The refill costs totalled Rs 23,667 crore, with a portion going towards the three free refills provided to the poor as part of the pandemic stimulus.
A large portion of the subsidy actually went towards plugging the arrears from the previous fiscal.
Subsidies will decline in FY23 because there were very few households remaining to avail of the free LPG offer — the government has budgeted for plans to give new connections to six million households next fiscal.
Transport subsidies on refills have actually increased by 18 per cent to Rs 4,000 crore.
Demand for LPG rose sharply during the pandemic as households had to cook and eat at home because of mobility restrictions.
Use of LPG rose around 5 per cent in 2020-21 to 27.6 million tonnes, and may marginally rise by another 200,000 tonnes this fiscal.
India imports 60-70 per cent of its LPG and over 85 per cent of its crude.
The Modi government officially maintains that it continues to subsidise refills, though in practice payouts to households stopped in May 2020 (until then households were eligible for up to 12 refills a year at subsidised rates).
If subsidies were available, an average consumer would have received a subsidy of around Rs 300 per refill at the current rate of Rs 900, and the government would have had to spend at least Rs 36,000 crore this fiscal. But consumers received only around Rs 23.
The government started gradually cutting subsidies on LPG from mid-2016 in small monthly installments, by increasing the prices of non-subsidised fuel.

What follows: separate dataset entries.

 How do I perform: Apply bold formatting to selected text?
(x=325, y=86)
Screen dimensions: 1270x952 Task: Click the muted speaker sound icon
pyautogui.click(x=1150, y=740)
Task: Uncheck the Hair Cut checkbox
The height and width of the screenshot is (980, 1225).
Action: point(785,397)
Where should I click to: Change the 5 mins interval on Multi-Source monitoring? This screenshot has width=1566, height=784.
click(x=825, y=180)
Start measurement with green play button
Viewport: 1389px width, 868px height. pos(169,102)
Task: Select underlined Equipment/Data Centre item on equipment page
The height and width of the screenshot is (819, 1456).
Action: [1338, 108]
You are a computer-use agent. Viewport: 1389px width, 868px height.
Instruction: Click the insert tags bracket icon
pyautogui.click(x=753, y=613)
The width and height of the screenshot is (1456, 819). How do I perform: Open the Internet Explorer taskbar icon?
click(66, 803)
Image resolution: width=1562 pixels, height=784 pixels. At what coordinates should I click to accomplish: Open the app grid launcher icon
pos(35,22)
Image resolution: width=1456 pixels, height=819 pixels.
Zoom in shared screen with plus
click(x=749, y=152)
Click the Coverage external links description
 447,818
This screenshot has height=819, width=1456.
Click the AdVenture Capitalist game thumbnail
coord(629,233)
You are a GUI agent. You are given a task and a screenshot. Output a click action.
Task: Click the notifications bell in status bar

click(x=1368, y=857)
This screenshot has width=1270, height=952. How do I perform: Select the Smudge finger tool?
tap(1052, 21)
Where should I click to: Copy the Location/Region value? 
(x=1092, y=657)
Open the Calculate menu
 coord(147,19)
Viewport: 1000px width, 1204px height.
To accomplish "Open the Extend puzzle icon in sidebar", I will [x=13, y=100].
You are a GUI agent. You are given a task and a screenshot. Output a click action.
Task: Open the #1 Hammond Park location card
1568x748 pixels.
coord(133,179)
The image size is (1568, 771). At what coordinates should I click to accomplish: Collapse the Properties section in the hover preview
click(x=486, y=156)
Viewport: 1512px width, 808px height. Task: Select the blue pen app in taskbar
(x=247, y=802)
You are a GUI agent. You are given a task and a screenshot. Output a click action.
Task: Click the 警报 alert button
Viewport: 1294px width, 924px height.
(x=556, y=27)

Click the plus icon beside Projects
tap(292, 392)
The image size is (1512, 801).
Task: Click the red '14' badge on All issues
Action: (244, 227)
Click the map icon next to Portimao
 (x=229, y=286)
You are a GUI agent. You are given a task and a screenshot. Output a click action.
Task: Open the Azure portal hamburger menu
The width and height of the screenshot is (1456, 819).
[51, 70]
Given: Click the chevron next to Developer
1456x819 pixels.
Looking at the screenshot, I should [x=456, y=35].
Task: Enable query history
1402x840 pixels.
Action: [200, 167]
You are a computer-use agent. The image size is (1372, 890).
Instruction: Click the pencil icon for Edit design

The gradual price ramp-up and lower oil prices reduced the burden on the consumer, and helped cut payouts from over Rs 500 a cylinder in 2014 to Rs 162 in April 2020 when the administration closed the subsidy tap.
The cut-off price for giving a subsidy was Rs 600, and when LPG rates crashed following the pandemic to Rs 582 in May, the government found a reason to stop payments, giving a silent burial to the subsidy regime.
Now, however, households must prepare for a hefty rise in LPG prices after Uttar Pradesh votes in March, former finance minister P Chidambaram told Business Standard in an interview, because Indian Oil, HPCL and BPCL will increase rates to make up for any loss incurred from under-pricing LPG between September and March.
Nomura said BPCL and IOC incurred losses on domestic LPG in the latest quarter. The reasons are obvious. LPG rates at Rs 899 for a 14.2 kg cylinder in Delhi are unchanged since October when the Saudi contract price (CP) for LPG, the benchmark for India, was $664 a tonne, excluding freight, insurance and taxes.
Saudi CP subsequently rose 18 per cent on the month to $784 a tonne in November, by 7 per cent to $841 in December, before easing to $775 in January and $726 now.
All along, state oil companies kept LPG steady, in line with the wishes of their political masters.
Otherwise, LPG prices would have crossed Rs 1,100 in December.
Vashist estimates current rates Rs 70-80 lower than what they should be.
Saudi CP had risen approximately 258 per cent to $846 a tonne in November 2021 from $236 a tonne in April 2020 when the pandemic hit India, Minister of State for Petroleum Rameswar Teli told Parliament.
For domestic LPG, however, the government continues to modulate the effective price to the consumer to insulate the price rise, Teli claimed.
The “modulation” only seems to happen ahead of polls.
For the rest of the term, households are left to fend for themselves.